III. - A. - Un décret peut imposer aux fournisseurs de gaz naturel titulaires de l'autorisation de fourniture prévue à l'article L. 443-2 du code de l'énergie de réduire leurs prix de fourniture à partir du 1er juillet 2023 et au plus tard jusqu'au 31 décembre 2023 au bénéfice des consommateurs finals domestiques, des propriétaires uniques d'un immeuble à usage principal d'habitation et des syndicats des copropriétaires d'un tel immeuble, selon les dispositions prévues au présent III.

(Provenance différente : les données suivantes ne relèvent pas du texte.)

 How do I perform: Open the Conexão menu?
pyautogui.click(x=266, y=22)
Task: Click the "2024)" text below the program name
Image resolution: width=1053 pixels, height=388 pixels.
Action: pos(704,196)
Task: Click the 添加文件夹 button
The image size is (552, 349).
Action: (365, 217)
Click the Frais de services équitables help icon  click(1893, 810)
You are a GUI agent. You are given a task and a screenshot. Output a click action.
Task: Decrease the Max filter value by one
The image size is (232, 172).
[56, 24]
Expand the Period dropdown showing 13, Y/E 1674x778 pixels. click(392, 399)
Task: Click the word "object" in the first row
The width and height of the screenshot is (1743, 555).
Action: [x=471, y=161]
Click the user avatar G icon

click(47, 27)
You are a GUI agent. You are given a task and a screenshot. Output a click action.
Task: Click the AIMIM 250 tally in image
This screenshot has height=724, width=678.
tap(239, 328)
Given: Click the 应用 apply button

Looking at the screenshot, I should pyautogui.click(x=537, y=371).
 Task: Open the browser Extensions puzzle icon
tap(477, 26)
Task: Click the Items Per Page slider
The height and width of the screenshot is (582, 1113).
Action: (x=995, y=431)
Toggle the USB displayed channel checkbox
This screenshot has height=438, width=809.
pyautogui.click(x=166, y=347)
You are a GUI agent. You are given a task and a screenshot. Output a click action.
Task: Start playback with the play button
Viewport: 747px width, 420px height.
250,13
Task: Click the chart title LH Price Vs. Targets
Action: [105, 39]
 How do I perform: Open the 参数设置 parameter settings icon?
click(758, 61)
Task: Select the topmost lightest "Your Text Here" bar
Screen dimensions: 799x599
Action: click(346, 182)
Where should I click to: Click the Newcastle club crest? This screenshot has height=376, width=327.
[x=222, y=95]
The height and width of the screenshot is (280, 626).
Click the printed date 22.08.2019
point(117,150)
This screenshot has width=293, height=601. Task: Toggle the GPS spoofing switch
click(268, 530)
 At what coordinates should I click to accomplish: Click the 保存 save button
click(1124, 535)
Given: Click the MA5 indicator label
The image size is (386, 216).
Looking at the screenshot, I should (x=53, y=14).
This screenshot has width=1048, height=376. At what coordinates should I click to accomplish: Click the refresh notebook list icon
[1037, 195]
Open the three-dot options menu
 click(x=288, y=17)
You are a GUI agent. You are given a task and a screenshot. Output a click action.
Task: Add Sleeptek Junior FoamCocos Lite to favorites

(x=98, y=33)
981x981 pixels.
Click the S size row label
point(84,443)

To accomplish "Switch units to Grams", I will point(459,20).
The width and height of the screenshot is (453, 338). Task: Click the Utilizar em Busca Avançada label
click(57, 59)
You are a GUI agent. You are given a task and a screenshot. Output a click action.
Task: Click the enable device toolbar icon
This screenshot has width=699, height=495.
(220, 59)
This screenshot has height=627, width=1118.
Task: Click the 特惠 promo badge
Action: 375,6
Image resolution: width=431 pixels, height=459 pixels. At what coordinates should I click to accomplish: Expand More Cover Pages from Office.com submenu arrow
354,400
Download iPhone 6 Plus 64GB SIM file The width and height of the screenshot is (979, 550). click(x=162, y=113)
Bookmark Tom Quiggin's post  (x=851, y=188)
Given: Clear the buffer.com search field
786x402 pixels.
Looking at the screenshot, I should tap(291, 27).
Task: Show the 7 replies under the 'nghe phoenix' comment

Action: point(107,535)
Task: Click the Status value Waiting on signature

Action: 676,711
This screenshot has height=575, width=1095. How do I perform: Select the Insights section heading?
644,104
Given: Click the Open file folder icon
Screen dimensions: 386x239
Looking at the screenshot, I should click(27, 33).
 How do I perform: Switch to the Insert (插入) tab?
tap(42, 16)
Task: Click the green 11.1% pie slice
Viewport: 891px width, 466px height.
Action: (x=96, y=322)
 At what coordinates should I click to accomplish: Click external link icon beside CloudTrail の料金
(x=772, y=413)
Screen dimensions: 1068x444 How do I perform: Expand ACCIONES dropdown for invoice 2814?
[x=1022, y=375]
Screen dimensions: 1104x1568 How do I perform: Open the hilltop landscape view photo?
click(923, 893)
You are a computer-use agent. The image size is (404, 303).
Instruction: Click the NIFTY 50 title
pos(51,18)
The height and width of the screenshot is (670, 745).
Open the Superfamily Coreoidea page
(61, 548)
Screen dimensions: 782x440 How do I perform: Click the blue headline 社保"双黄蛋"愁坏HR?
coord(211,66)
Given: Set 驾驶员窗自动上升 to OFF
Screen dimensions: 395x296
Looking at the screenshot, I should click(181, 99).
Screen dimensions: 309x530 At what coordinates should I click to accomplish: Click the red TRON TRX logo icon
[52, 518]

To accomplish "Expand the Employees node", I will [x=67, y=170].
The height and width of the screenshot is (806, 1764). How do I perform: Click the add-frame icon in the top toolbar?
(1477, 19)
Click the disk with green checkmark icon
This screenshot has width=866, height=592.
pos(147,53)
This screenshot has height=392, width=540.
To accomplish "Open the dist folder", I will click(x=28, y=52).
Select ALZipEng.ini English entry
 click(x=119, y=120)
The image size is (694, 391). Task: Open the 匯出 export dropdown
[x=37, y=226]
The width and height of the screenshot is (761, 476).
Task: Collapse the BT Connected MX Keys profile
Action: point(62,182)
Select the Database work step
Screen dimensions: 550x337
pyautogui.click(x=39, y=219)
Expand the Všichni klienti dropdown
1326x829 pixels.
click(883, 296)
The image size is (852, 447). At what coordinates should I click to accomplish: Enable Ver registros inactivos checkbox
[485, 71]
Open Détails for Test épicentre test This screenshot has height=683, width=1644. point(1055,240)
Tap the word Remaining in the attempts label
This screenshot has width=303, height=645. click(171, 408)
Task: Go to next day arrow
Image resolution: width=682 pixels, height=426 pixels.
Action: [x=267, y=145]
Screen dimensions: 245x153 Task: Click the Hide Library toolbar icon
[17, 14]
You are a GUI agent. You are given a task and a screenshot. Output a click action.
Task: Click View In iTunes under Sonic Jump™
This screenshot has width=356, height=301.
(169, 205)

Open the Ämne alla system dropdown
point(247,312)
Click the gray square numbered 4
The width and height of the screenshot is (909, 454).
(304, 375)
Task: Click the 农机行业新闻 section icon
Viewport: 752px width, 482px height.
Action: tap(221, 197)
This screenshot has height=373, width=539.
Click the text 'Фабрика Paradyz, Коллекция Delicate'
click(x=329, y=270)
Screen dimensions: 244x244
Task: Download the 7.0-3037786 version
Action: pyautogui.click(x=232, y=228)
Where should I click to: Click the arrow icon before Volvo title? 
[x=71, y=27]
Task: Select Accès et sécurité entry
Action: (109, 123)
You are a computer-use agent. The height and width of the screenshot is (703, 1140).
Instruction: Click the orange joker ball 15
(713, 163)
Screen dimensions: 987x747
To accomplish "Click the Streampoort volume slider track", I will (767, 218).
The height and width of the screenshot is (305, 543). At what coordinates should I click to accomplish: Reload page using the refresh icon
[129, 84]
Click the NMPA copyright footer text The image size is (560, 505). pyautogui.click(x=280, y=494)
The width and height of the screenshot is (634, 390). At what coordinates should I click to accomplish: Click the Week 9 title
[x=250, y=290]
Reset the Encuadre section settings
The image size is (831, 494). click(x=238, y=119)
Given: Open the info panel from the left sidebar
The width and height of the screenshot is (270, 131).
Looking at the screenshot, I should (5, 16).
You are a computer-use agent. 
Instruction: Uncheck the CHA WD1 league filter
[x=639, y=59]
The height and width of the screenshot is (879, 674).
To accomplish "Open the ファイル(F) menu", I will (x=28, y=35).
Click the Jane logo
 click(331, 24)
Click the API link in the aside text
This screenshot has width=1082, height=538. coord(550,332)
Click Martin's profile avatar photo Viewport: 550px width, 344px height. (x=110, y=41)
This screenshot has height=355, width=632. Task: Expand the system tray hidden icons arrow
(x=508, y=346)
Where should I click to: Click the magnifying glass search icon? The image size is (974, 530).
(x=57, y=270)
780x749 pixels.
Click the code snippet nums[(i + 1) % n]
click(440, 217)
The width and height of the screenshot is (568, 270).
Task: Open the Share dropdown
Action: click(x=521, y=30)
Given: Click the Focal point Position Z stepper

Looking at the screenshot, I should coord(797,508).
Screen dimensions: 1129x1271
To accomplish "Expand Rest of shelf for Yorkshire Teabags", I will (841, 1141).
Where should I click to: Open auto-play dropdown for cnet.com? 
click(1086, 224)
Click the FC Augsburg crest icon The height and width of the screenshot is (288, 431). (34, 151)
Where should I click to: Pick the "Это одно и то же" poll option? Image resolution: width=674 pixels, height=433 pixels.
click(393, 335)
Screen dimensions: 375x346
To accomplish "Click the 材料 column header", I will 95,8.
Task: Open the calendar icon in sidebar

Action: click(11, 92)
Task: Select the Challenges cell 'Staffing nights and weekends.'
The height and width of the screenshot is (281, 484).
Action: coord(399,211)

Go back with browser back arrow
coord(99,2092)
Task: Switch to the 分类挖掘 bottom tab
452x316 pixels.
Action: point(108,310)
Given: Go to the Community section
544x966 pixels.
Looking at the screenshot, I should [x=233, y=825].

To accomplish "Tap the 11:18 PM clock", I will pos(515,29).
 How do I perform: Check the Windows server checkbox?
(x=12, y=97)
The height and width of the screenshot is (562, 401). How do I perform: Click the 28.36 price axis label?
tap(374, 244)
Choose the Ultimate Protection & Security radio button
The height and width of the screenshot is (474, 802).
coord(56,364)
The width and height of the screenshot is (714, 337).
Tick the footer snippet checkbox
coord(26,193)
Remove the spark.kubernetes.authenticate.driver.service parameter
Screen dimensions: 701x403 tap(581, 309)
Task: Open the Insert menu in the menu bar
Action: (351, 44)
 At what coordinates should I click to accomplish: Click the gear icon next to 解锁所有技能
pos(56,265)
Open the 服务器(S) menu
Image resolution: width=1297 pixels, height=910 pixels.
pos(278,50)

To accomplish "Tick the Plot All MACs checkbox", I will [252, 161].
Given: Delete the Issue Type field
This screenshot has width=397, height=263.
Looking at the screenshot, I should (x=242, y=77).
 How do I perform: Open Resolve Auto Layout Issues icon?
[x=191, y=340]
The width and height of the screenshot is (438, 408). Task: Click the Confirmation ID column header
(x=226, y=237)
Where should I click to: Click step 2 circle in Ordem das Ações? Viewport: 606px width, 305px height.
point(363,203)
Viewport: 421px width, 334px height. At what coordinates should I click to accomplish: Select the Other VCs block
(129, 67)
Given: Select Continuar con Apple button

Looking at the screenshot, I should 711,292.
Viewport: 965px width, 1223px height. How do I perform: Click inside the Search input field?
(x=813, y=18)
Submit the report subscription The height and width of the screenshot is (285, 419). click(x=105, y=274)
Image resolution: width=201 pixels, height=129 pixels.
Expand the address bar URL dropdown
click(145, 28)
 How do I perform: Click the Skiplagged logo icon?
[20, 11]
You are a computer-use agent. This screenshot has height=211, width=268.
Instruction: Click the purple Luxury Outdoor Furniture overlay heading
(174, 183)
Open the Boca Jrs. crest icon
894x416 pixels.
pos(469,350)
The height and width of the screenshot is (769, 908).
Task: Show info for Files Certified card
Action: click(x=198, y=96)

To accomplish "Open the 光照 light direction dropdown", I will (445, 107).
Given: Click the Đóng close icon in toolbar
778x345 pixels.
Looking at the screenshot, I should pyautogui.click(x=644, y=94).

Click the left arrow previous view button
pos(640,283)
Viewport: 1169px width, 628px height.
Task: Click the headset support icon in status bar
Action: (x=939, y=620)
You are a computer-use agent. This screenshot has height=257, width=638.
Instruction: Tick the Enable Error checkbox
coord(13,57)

B. - Les prix de fourniture de gaz pour leurs offres de marché sont réduits, le cas échéant, pour chaque client concerné et chaque mois, de telle sorte que le prix de la part gaz du prix de fourniture tende, sans y être inférieur, vers un prix du gaz cible défini par arrêté conjoint des ministres chargés de l'économie, de l'énergie et du budget, dans la limite, pour chaque fournisseur, de ce que les réductions de prix n'excèdent, pour la période du 1er juillet 2023 au 31 décembre 2023, la somme des montants calculés pour chaque mois par application d'un montant unitaire en euros par mégawattheure aux volumes livrés sur cette période aux clients mentionnés au A du présent III.

Le montant unitaire est égal à la différence en euros par mégawattheure entre une référence de prix du gaz sur les marchés représentative des coûts d'approvisionnement des fournisseurs pour leurs offres de marché à destination des clients mentionnés au même A, définie par arrêté conjoint des ministres chargés de l'économie, de l'énergie et du budget sur proposition de la Commission de régulation de l'énergie, et le prix du gaz cible mentionné au premier alinéa du présent B, qui ne peut être inférieur au prix de la part du gaz dans les tarifs réglementés de vente du gaz naturel d'Engie en vigueur au 1er janvier 2023.

La Commission de régulation de l'énergie remet sa proposition avant le 31 janvier 2023.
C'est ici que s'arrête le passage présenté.